Wikiquote no longer allows unsourced quotations, and they are in process of being removed from our pages (see Wikiquote:Limits on quotations); but if you can provide a reliable, precise and verifiable source for any quote on this list please move it to Philip Wylie. --Antiquary 18:04, 9 September 2009 (UTC)

  • "Why worry about race? In a century, we'll all be tea-colored!" Tallahssee, Florida Unitarian Church 1958 (Church was burned a week later.)
  • 'God,' the saying might also read, "must hate the common people because he made them so common.'
  • Both constructs of the aphorism hold true. But, because it is an American convention to adore common people without restriction, I elect here to criticize them, as a lesson. A society which cannot criticize its masses is hamstrung—as ours is. For it is our American common people, and not the highly educated ones, who have chucked overboard the critical method and thereby cut loose the ship of state from its sounding machinery, its rudder, its glass, and its keel, leaving the whole business to drift where the blather of common men blows it.

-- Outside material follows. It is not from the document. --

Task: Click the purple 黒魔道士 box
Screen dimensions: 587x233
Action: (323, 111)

  • Love of liberty is laudable and logically the chief political end of man, so long as it is hitched to responsibleness. Eighteenth century man, politically educated and understanding the major implications of what was going on in his environment, made a fairly responsible voter. Today, common man insists on his right to vote and insists, equally, on the right not to have to know what he is voting about. This folly is pitching all common men rapidly toward the rocks. The current war is a mere reef we are now grating over. What lies beyond may be the greater disaster.

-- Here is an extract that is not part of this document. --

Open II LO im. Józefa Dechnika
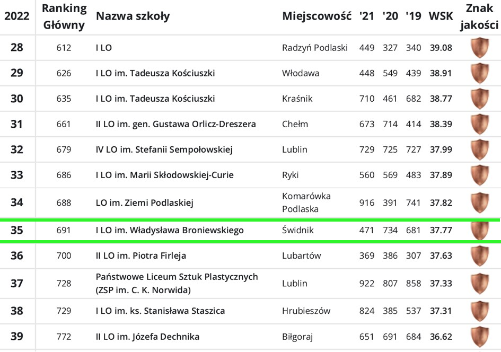The image size is (501, 352). tap(147, 337)
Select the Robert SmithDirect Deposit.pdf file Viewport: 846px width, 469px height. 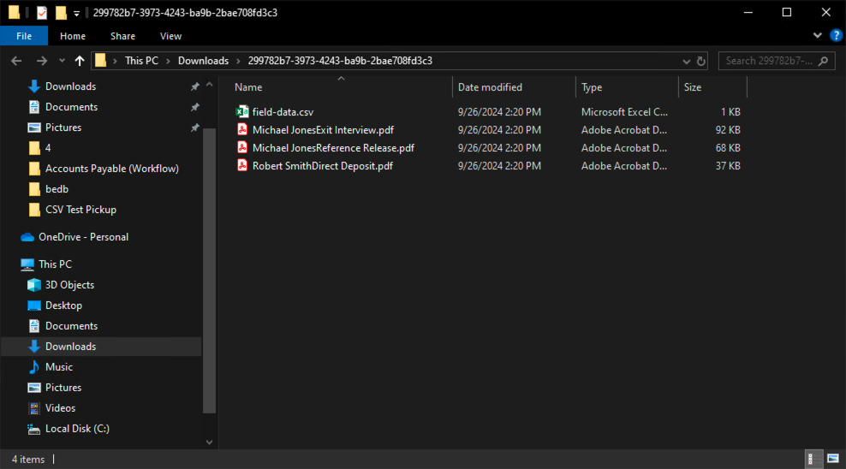point(322,166)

  • There is no liberty for a man under any discipline except that which is self-imposed. The imposition of disciplines by the state is called fascism, or tyranny, by common man; and he hates it. By the same token, any nation which subscribes to liberty and then attempts to maintain a majority who have no discipline of themselves, is destined soon to be without freedom. Anarchy exists nowhere in nature. An ascetism, which is to say, a discipline, is imposed upon every living object by its environment and its instincts.

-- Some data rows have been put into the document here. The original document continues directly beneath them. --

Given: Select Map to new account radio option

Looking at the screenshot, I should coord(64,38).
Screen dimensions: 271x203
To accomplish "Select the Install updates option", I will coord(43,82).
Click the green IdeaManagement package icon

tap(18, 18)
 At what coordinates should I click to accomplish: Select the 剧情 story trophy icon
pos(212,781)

  • American liberty has been tentatively saved for the last few decades not by the self-discipline of its citizens but by their instincts, which have not yet been blunted quite enough to prevent the people from realizing imminent dangers at the eleventh hour. Twice, now, we have turned at the last moment and armed ourselves to prevent the discipline of ruthlessness—the next most powerful discipline to responsible liberty—from overthrowing us. This second time, we came within months, and perhaps even weeks, as a body of common men, of a position from which not even our instincts could have extricated us. It is not yet utterly certain that we have escaped, but the presumption is that we shall.
  • Our Protestant churches, and, even more especially, the Catholic Church, devote an incredible portion of their political energy—perhaps most of it—to interference with the sex mores of the great non-Protestant and non-Catholic minority. Such religious enterprises are therefore essentially fascistic and in no way democratic. But it is a fact that no law which runs counter to the exact letter of medieval Catholic dogma can be passed in any of our states, and if a sensible law infringes on the archaic attitudes of Protestantism, it cannot be offered in a state legislature.